* What you should do *
Reproduce precisely the lines of the listing below, starting with the line that contains "چین (264, 1245)" and stopping after the line that contains "[湖南埃瓦新能源科技有限公司] (1142, 31)"; include nothing else.

* Data to use *
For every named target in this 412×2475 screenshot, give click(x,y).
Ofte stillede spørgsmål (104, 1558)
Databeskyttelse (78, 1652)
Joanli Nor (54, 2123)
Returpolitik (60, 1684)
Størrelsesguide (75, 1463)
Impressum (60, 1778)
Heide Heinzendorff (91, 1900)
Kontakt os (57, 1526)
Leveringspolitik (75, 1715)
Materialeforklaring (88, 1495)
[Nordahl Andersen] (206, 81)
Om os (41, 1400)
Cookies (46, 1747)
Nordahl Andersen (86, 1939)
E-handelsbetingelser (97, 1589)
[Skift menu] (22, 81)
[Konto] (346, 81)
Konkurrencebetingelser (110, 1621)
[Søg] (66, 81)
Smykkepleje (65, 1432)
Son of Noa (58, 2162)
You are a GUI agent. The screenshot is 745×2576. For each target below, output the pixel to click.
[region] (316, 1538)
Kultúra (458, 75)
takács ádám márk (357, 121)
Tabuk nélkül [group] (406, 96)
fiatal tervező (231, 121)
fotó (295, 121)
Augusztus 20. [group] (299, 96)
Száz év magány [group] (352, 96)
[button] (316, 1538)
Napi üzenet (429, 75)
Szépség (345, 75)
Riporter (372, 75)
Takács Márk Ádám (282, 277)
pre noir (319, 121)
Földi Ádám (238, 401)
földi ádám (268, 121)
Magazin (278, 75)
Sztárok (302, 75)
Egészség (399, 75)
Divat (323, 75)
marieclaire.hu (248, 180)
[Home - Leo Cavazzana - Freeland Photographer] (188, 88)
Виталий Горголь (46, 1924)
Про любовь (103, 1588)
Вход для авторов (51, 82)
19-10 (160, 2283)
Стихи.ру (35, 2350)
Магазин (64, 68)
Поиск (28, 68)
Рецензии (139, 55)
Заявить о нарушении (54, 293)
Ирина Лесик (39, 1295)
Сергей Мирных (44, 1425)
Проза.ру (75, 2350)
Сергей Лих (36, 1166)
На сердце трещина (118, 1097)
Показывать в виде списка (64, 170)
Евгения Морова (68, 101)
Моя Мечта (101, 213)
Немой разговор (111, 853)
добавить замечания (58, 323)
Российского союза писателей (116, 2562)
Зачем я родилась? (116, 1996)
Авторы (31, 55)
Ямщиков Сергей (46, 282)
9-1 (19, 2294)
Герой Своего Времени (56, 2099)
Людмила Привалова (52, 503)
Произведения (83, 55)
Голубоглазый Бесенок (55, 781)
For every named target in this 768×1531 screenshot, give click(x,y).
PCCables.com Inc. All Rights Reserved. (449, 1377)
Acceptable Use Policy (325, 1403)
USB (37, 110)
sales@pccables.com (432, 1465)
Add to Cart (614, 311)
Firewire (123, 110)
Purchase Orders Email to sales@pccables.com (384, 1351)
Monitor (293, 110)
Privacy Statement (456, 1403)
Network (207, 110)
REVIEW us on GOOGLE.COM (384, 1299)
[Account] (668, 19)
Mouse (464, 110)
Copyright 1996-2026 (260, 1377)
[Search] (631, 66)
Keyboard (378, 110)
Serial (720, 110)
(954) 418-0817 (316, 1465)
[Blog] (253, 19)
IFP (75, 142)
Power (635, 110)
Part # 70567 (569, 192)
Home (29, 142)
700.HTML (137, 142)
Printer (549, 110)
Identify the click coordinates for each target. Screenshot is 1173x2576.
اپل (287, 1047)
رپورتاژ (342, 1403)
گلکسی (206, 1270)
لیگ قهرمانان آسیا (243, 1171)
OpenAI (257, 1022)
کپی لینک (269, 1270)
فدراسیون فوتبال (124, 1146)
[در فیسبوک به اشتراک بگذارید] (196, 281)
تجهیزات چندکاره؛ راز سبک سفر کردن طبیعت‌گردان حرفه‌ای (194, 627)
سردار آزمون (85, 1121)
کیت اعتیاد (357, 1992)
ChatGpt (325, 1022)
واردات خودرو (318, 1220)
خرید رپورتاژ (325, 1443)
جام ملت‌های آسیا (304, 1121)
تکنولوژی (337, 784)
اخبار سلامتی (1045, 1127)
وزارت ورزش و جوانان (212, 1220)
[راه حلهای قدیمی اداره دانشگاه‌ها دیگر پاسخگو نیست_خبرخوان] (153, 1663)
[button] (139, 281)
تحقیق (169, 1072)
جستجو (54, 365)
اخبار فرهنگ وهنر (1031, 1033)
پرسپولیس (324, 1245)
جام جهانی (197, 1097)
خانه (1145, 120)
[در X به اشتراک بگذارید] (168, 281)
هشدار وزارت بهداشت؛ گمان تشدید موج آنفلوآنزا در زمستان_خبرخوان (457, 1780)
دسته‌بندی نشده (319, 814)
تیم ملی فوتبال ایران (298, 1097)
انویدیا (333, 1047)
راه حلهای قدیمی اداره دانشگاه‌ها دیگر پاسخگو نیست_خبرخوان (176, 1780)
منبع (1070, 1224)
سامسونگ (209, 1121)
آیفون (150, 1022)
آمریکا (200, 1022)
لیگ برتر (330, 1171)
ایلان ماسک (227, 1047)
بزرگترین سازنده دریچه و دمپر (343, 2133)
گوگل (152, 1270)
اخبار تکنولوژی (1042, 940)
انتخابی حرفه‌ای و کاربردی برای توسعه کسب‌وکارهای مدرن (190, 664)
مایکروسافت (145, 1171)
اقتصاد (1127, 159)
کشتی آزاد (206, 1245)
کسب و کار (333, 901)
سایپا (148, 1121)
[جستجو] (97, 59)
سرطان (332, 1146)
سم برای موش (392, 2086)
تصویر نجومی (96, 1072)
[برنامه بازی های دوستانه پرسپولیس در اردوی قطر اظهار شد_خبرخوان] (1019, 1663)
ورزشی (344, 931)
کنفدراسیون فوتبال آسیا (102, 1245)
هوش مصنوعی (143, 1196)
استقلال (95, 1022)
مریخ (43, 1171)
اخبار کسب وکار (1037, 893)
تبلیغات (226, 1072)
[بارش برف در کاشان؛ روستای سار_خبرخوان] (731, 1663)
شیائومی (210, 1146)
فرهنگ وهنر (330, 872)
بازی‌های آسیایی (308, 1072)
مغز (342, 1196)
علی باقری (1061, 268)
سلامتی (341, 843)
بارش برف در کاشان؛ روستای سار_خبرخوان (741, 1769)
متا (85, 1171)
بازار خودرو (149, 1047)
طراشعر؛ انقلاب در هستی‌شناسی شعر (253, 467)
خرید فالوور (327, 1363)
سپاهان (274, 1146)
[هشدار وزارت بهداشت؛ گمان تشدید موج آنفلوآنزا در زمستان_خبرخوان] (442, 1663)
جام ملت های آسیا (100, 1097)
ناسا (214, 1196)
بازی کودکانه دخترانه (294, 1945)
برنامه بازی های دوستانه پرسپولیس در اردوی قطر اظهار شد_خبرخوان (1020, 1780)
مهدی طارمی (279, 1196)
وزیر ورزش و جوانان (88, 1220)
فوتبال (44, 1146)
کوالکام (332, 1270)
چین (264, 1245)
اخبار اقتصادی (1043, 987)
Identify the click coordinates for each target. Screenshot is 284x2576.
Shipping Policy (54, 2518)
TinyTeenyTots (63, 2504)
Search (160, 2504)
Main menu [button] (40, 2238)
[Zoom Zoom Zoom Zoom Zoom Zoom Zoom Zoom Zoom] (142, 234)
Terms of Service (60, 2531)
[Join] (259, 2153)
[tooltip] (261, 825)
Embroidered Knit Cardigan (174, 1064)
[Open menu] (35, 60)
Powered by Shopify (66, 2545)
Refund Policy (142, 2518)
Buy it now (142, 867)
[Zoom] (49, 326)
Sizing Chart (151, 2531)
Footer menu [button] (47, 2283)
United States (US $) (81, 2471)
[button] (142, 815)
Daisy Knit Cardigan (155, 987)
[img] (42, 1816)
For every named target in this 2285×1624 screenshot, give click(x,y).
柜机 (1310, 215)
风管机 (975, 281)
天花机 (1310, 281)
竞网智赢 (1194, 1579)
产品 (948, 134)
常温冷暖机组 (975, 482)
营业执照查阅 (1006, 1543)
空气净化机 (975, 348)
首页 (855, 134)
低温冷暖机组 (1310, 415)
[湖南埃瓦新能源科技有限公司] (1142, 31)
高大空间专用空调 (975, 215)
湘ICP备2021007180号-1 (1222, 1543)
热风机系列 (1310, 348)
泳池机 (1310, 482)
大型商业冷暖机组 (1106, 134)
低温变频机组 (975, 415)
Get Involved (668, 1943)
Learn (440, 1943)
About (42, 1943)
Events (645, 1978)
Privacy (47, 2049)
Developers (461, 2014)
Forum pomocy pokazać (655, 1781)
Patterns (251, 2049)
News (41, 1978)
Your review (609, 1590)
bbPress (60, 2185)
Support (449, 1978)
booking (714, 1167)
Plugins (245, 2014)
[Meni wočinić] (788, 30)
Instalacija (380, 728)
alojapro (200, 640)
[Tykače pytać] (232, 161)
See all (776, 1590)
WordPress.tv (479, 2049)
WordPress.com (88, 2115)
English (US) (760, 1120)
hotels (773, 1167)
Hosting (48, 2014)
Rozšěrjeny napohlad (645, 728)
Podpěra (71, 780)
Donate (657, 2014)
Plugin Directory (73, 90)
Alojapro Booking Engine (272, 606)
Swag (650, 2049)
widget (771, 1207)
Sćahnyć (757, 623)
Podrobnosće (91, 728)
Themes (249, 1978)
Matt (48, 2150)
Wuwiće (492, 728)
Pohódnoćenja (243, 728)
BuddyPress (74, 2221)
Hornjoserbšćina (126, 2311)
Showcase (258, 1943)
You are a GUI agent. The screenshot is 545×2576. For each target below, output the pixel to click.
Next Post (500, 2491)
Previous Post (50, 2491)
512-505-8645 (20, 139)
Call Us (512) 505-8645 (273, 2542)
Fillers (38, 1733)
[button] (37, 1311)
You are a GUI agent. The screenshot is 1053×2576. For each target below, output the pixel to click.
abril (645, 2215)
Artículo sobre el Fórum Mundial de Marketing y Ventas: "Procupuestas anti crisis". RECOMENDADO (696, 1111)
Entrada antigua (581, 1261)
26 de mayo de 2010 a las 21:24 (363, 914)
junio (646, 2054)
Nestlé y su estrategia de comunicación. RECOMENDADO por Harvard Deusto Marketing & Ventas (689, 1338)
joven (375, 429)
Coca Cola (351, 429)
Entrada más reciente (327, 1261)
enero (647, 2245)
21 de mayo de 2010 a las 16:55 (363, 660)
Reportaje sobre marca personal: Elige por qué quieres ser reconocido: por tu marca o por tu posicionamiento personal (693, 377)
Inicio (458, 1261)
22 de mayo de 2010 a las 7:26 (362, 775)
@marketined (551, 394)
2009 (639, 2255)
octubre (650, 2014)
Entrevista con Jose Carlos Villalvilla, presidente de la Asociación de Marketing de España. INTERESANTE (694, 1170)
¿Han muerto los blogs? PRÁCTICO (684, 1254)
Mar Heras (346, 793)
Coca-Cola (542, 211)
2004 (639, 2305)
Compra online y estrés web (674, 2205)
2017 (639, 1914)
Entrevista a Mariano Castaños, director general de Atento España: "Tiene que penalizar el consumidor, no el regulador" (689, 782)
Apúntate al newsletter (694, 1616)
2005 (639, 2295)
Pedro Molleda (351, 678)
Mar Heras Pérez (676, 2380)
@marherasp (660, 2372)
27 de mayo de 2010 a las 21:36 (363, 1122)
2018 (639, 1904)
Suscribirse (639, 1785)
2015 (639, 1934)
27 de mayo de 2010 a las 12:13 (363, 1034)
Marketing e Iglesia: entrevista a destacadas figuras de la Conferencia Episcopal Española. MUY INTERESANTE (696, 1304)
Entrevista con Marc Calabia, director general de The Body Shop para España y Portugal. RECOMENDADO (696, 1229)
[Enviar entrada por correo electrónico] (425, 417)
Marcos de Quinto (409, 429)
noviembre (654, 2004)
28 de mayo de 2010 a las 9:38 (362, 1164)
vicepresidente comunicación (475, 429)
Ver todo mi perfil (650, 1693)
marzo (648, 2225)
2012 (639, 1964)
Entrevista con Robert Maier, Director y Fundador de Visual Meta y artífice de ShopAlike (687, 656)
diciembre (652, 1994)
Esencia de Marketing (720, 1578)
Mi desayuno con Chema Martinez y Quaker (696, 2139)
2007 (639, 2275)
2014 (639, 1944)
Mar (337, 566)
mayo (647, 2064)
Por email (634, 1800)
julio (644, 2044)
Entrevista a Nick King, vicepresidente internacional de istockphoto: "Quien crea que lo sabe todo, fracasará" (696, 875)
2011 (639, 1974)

* Your solution *
چین (264, 1245)
اخبار اقتصادی (1043, 987)
Identify the click coordinates for each target. Screenshot is 284x2576.
Shipping Policy (54, 2518)
TinyTeenyTots (63, 2504)
Search (160, 2504)
Main menu [button] (40, 2238)
[Zoom Zoom Zoom Zoom Zoom Zoom Zoom Zoom Zoom] (142, 234)
Terms of Service (60, 2531)
[Join] (259, 2153)
[tooltip] (261, 825)
Embroidered Knit Cardigan (174, 1064)
[Open menu] (35, 60)
Powered by Shopify (66, 2545)
Refund Policy (142, 2518)
Buy it now (142, 867)
[Zoom] (49, 326)
Sizing Chart (151, 2531)
Footer menu [button] (47, 2283)
United States (US $) (81, 2471)
[button] (142, 815)
Daisy Knit Cardigan (155, 987)
[img] (42, 1816)
For every named target in this 2285×1624 screenshot, give click(x,y).
柜机 (1310, 215)
风管机 (975, 281)
天花机 (1310, 281)
竞网智赢 (1194, 1579)
产品 (948, 134)
常温冷暖机组 (975, 482)
营业执照查阅 (1006, 1543)
空气净化机 (975, 348)
首页 (855, 134)
低温冷暖机组 (1310, 415)
[湖南埃瓦新能源科技有限公司] (1142, 31)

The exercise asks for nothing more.